↓↓↓

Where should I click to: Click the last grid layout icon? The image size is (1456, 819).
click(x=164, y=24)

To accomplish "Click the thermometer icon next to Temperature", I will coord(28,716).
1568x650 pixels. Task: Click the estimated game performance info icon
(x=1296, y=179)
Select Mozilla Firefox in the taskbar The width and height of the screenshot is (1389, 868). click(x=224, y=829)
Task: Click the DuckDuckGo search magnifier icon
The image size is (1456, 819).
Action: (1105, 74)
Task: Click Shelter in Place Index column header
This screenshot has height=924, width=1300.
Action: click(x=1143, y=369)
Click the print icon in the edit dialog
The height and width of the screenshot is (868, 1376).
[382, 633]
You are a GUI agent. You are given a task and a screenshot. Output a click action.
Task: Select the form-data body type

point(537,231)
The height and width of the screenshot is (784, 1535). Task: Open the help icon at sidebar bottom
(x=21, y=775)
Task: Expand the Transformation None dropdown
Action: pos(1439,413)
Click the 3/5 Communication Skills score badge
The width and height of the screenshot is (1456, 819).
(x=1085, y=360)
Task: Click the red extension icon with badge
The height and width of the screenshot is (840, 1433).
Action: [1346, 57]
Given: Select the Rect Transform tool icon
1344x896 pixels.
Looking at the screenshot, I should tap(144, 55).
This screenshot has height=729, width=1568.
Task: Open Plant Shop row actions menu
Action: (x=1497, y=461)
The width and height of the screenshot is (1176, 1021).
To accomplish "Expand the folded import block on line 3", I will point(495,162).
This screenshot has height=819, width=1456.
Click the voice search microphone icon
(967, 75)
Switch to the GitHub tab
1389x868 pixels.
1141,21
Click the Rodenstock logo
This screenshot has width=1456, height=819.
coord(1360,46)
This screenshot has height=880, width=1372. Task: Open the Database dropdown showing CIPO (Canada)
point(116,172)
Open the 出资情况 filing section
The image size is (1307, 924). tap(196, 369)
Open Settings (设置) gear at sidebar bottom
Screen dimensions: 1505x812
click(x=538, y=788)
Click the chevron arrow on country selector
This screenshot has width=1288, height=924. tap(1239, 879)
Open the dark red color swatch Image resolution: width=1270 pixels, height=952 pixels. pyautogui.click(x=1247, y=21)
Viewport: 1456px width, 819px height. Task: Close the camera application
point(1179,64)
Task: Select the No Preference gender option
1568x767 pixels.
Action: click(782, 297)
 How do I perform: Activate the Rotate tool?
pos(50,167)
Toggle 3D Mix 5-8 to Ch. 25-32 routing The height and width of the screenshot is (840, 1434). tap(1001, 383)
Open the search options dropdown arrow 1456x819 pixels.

↑↑↑

■ **WHAT THIS TASK INVOLVES**
Please set down the entire material above exactly as presented.

■ **ANSWER AREA**
Where should I click to: Click the last grid layout icon? The image size is (1456, 819).
click(x=164, y=24)

To accomplish "Click the thermometer icon next to Temperature", I will coord(28,716).
1568x650 pixels. Task: Click the estimated game performance info icon
(x=1296, y=179)
Select Mozilla Firefox in the taskbar The width and height of the screenshot is (1389, 868). click(x=224, y=829)
Task: Click the DuckDuckGo search magnifier icon
The image size is (1456, 819).
Action: (1105, 74)
Task: Click Shelter in Place Index column header
This screenshot has height=924, width=1300.
Action: click(x=1143, y=369)
Click the print icon in the edit dialog
The height and width of the screenshot is (868, 1376).
[382, 633]
You are a GUI agent. You are given a task and a screenshot. Output a click action.
Task: Select the form-data body type

point(537,231)
The height and width of the screenshot is (784, 1535). Task: Open the help icon at sidebar bottom
(x=21, y=775)
Task: Expand the Transformation None dropdown
Action: pos(1439,413)
Click the 3/5 Communication Skills score badge
The width and height of the screenshot is (1456, 819).
(x=1085, y=360)
Task: Click the red extension icon with badge
The height and width of the screenshot is (840, 1433).
Action: [1346, 57]
Given: Select the Rect Transform tool icon
1344x896 pixels.
Looking at the screenshot, I should tap(144, 55).
This screenshot has height=729, width=1568.
Task: Open Plant Shop row actions menu
Action: (x=1497, y=461)
The width and height of the screenshot is (1176, 1021).
To accomplish "Expand the folded import block on line 3", I will point(495,162).
This screenshot has height=819, width=1456.
Click the voice search microphone icon
(967, 75)
Switch to the GitHub tab
1389x868 pixels.
1141,21
Click the Rodenstock logo
This screenshot has width=1456, height=819.
coord(1360,46)
This screenshot has height=880, width=1372. Task: Open the Database dropdown showing CIPO (Canada)
point(116,172)
Open the 出资情况 filing section
The image size is (1307, 924). tap(196, 369)
Open Settings (设置) gear at sidebar bottom
Screen dimensions: 1505x812
click(x=538, y=788)
Click the chevron arrow on country selector
This screenshot has width=1288, height=924. tap(1239, 879)
Open the dark red color swatch Image resolution: width=1270 pixels, height=952 pixels. pyautogui.click(x=1247, y=21)
Viewport: 1456px width, 819px height. Task: Close the camera application
point(1179,64)
Task: Select the No Preference gender option
1568x767 pixels.
Action: click(782, 297)
 How do I perform: Activate the Rotate tool?
pos(50,167)
Toggle 3D Mix 5-8 to Ch. 25-32 routing The height and width of the screenshot is (840, 1434). tap(1001, 383)
Open the search options dropdown arrow 1456x819 pixels.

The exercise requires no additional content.